AIM -
Copy the records below word for word, from the line with "The height and" through the end of the records, both included. Leave the pictures out of your copy.

DATASET -
>> begin
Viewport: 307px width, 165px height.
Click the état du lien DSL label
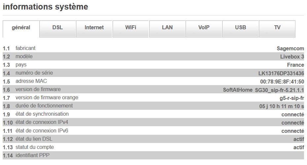tap(34, 139)
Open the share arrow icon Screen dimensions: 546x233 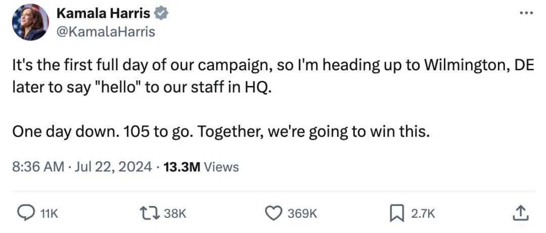click(520, 214)
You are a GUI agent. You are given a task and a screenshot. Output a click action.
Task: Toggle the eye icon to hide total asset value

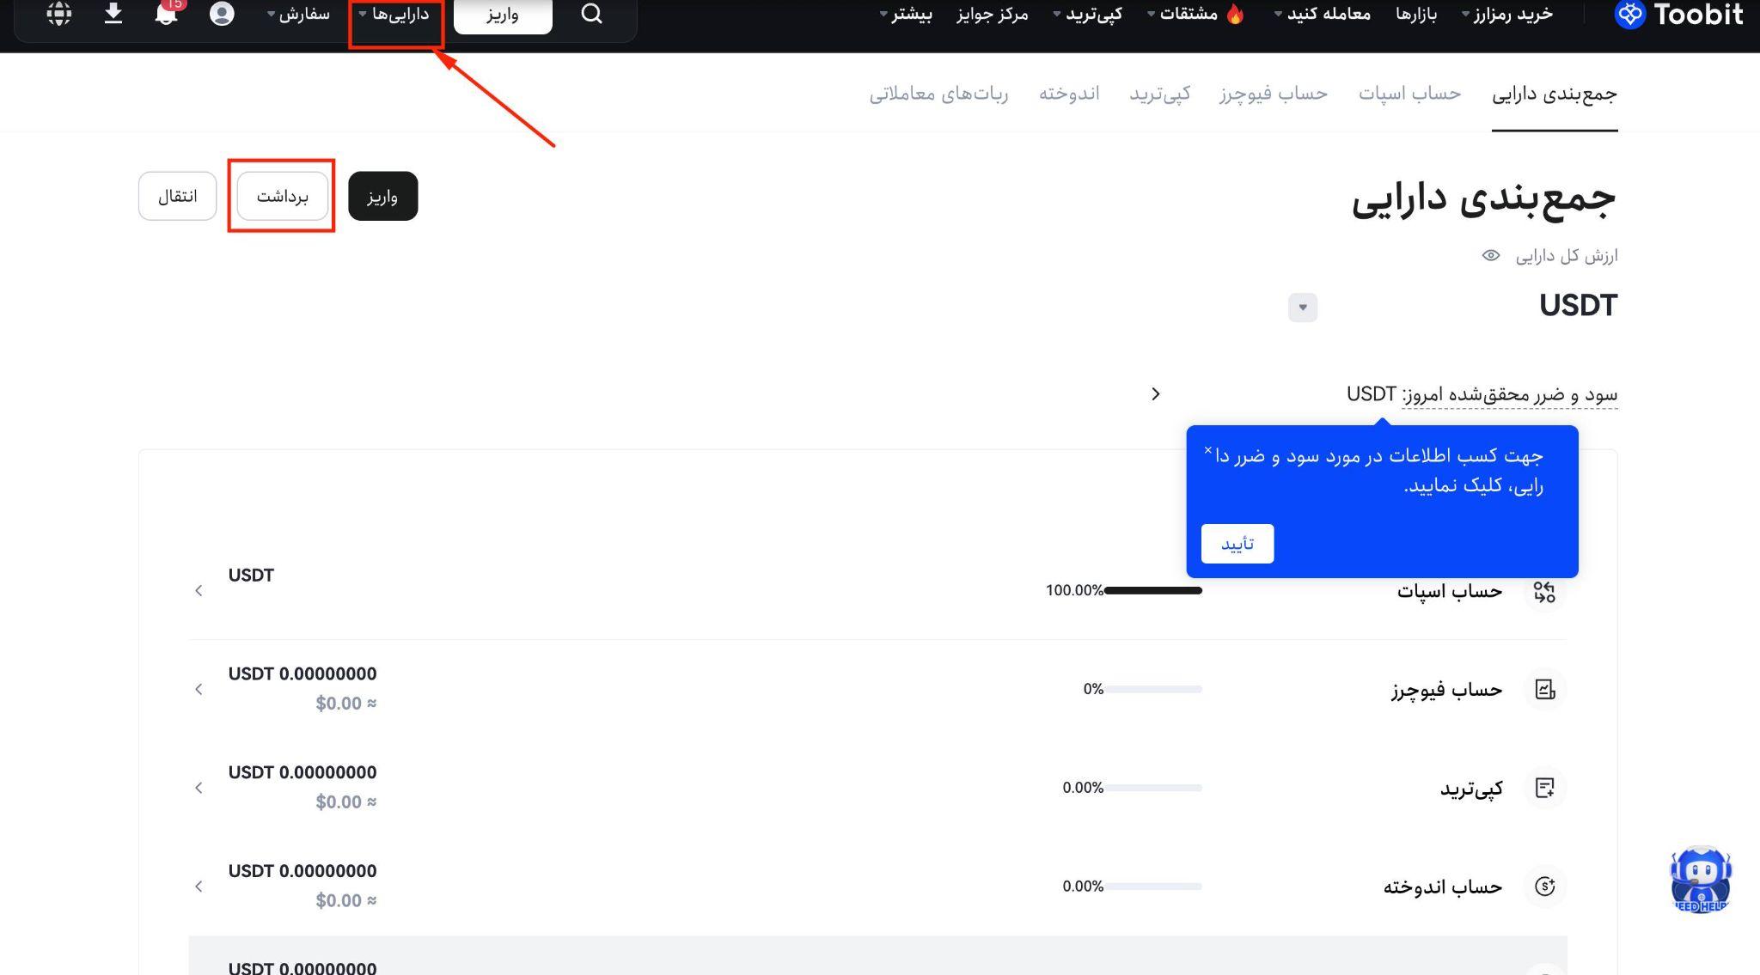1491,256
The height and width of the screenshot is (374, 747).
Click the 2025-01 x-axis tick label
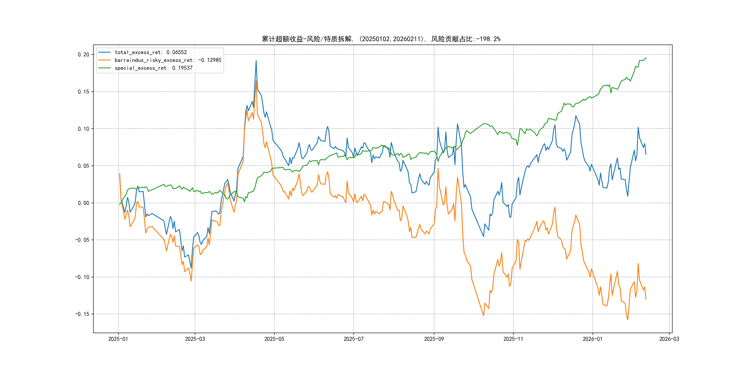(118, 339)
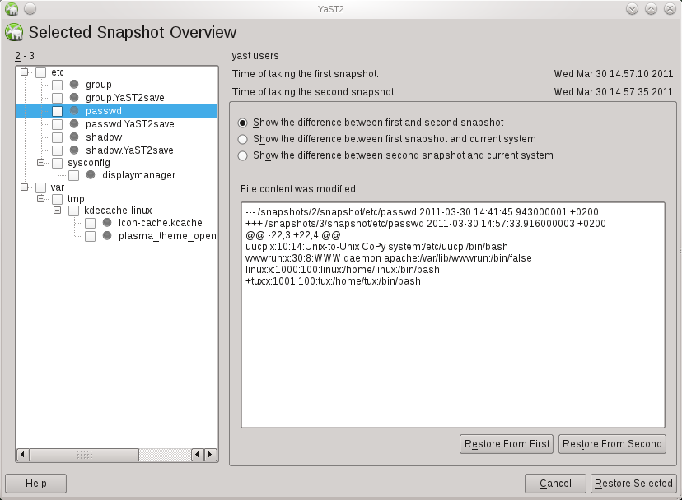Click the highlighted passwd file icon
Viewport: 682px width, 500px height.
tap(73, 110)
>> end
TASK OUTPUT -
The height and width of the screenshot is (374, 747).
Click the 2025-01 x-axis tick label
(118, 339)
Click the highlighted passwd file icon
Viewport: 682px width, 500px height.
tap(73, 110)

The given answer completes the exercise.